The Amazon Resource Name (ARN) of the IAM role that Amazon SageMaker can assume to access model artifacts and docker image for deployment on ML compute instances. Deploying on ML compute instances is part of model hosting. For more information, see Amazon SageMaker Roles .

--tags (list)

An array of key-value pairs. For more information, see Using Cost Allocation Tags in the AWS Billing and Cost Management User Guide .

Shorthand Syntax:

Key=string,Value=string ...

JSON Syntax:

[
  {
    "Key": "string",
    "Value": "string"
  }
  ...
]

--cli-input-json (string) Performs service operation based on the JSON string provided. The JSON string follows the format provided by --generate-cli-skeleton. If other arguments are provided on the command line, the CLI values will override the JSON-provided values.
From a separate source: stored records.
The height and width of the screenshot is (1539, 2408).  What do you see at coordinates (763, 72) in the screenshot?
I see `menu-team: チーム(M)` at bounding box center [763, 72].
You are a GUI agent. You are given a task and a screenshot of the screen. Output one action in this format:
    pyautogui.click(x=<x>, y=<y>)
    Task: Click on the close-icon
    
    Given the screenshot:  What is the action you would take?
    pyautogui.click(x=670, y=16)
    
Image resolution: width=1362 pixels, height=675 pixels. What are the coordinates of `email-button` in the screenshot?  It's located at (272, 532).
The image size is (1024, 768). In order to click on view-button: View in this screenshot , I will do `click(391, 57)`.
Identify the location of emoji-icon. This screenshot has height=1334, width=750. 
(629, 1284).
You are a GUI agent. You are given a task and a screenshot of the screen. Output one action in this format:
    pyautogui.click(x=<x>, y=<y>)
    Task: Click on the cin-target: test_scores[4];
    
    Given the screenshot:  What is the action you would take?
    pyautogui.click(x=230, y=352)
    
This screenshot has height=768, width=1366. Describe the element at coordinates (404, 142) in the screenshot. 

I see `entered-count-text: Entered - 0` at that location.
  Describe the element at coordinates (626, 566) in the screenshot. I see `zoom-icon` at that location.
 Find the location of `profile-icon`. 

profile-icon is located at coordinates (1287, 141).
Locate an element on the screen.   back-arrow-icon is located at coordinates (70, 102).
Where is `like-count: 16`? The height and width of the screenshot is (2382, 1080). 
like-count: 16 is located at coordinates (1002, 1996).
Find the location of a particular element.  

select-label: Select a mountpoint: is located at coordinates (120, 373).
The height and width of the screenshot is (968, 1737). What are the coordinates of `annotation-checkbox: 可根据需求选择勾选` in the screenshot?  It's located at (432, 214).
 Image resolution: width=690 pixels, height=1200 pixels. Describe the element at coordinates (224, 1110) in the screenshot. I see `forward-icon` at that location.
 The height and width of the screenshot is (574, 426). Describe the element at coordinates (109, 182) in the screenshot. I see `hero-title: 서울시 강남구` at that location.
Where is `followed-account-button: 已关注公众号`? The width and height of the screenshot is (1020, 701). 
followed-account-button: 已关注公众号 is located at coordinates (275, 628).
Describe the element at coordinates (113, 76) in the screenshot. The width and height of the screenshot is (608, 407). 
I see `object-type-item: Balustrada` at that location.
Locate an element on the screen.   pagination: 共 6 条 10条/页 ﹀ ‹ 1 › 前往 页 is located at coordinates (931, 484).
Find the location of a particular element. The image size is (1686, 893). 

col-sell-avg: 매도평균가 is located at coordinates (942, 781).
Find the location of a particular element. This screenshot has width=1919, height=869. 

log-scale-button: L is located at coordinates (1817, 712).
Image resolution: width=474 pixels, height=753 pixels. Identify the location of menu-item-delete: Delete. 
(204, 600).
--generate-cli-skeleton (string) Prints a JSON skeleton to standard output without sending an API request. If provided with no value or the value input, prints a sample input JSON that can be used as an argument for --cli-input-json. If provided with the value output, it validates the command inputs and returns a sample output JSON for that command.

See 'aws help' for descriptions of global parameters.

Output

ModelArn -> (string)

The ARN of the model created in Amazon SageMaker.